Show by means of an example that it is possible for the quadratic equation $x^2 = e$ to have more than two solutions in some group $G$ with identity $e$.

Answer 1

It is possible for every element of a group to satisfy $x^2=e$. Take subsets of a set of size $n$ - there are $2^n$ of these - and have the group operation as disjoint union ($a*b$ consists of the elements of $a$ or $b$ which are not elements of both). The identity is the empty set. This construction works for infinite sets too.

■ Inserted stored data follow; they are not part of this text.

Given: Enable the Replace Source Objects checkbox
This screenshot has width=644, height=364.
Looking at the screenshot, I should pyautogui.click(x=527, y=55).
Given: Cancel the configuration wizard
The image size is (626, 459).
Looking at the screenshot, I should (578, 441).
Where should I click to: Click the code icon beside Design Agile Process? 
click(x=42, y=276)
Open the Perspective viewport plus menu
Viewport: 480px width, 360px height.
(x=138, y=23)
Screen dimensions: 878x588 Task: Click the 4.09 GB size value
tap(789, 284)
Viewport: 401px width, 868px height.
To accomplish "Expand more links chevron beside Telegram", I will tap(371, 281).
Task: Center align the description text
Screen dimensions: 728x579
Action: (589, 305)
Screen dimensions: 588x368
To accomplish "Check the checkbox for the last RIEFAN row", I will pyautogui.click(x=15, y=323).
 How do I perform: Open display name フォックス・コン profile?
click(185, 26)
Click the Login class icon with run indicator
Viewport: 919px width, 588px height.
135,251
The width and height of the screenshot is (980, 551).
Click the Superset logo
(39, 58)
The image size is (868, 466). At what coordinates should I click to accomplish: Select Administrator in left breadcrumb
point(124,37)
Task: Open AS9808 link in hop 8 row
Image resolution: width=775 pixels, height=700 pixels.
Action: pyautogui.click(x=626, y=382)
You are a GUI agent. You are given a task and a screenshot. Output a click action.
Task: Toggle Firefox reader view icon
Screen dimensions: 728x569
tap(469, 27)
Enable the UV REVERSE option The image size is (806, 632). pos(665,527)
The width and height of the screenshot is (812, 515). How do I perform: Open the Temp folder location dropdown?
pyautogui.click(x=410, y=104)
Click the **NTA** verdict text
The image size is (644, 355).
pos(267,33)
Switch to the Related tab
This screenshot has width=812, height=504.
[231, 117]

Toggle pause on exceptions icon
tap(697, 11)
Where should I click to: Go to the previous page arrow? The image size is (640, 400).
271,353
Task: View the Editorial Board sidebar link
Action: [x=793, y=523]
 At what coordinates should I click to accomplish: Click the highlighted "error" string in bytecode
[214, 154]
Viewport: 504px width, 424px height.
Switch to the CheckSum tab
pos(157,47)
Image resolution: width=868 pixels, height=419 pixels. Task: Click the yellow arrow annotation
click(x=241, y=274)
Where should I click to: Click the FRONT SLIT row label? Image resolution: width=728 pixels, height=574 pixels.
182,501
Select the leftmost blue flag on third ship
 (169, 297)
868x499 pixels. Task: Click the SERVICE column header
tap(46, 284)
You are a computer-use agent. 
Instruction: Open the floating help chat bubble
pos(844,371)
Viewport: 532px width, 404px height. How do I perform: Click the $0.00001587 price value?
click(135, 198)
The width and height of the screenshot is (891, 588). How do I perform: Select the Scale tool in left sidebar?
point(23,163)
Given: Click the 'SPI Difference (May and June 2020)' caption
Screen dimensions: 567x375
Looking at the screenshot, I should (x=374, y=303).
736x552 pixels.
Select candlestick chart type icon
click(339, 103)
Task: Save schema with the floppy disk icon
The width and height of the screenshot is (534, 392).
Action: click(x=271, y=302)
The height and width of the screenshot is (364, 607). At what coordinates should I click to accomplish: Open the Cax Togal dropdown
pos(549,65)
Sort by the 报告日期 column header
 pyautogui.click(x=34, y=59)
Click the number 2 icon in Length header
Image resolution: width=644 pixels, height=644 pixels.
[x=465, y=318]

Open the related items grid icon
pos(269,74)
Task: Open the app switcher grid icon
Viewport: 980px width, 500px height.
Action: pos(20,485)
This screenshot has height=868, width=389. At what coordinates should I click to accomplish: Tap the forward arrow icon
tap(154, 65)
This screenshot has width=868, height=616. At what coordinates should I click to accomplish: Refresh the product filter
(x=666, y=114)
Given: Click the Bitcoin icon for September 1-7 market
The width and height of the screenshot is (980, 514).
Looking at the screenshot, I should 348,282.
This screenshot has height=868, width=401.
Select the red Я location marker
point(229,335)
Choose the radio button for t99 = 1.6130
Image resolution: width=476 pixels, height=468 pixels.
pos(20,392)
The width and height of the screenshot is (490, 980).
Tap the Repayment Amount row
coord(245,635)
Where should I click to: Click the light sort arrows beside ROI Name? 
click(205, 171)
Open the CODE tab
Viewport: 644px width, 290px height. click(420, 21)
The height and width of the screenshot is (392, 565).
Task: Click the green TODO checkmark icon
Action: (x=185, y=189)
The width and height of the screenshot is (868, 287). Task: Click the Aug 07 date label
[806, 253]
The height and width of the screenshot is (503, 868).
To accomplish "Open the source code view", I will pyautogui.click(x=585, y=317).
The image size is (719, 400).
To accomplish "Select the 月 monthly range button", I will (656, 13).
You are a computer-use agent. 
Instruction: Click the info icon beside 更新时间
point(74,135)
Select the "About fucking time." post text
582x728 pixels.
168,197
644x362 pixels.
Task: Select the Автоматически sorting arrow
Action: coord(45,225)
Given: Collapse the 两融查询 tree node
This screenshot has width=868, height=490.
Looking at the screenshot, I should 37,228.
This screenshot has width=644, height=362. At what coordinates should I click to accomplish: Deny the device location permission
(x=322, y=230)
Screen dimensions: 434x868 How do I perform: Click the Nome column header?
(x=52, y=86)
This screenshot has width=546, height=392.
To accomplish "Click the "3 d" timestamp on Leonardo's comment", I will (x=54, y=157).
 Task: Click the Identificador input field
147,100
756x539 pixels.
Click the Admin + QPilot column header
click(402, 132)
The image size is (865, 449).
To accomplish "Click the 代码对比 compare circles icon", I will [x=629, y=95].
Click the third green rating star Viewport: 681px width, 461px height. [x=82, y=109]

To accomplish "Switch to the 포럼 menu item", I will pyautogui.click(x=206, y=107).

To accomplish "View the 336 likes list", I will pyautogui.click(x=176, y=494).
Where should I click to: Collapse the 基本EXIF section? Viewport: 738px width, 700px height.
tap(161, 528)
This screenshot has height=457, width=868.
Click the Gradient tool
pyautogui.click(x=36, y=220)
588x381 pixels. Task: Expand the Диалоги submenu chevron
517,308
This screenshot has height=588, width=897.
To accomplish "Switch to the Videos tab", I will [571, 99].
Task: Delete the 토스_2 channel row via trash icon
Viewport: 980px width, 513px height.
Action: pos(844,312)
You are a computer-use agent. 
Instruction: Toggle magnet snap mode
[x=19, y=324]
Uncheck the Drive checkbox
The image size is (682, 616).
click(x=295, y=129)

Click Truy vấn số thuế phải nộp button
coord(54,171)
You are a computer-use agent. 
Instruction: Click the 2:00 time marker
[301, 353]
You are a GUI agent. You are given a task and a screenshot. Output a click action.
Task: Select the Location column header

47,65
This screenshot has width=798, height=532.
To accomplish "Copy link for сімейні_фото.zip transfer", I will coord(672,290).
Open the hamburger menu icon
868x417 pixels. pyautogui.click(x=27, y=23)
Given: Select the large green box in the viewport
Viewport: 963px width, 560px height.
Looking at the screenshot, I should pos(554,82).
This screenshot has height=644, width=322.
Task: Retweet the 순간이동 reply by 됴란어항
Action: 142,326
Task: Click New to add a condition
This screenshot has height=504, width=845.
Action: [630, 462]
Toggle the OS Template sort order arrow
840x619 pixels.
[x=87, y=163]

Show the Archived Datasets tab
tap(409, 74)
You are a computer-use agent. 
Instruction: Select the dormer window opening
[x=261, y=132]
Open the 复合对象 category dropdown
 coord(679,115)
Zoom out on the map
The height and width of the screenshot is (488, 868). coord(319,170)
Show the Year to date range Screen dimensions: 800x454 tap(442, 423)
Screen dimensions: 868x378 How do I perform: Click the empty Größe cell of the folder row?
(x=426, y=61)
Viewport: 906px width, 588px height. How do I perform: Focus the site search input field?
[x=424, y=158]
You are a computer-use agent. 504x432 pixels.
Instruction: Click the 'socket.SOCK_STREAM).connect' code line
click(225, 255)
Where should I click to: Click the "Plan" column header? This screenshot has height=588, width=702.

Alternatively the Klein 4-group, or the odd integers modulo $8$ under multiplication.

Answer 2

Hint: Try $S_3$. Here $(1\:2), (1\:3), (2\:3)$ are solutions of $x^2=e$.

Answer 3

Hint: consider $(1\,2)(3\,4)$, $(1\,3)(2\, 4)$ and $(1\,4)(2\,3)$ in $S^4$.

Answer 4

In $S_n$, any transposition $\tau$ satisfies $\tau^2=e$. There are $\dbinom n2$ transpositions in $S_n$.

Answer 5

There's an example in $(\mathbb{Z} / n \mathbb{Z})^*$ with $n \leq 10$. (This shows that the phenomenon can occur in abelian groups as well.)

Answer 6

Consider integers mod 12 with multiplication. You have 1, 5, 7 and 11 that square to 1.

Answer 7

Another example (and the smallest example possible) is the Klein four-group (that is, $\Bbb Z_2 \times \Bbb Z_2$). In particular, we have $$ G = \{e,a,b,ab\} $$ where every $g \in G$ satisfies $g^2 = e$.

Answer 8

Try $(\mathbb Z/2\mathbb Z)^n$ for $n\ge 2$.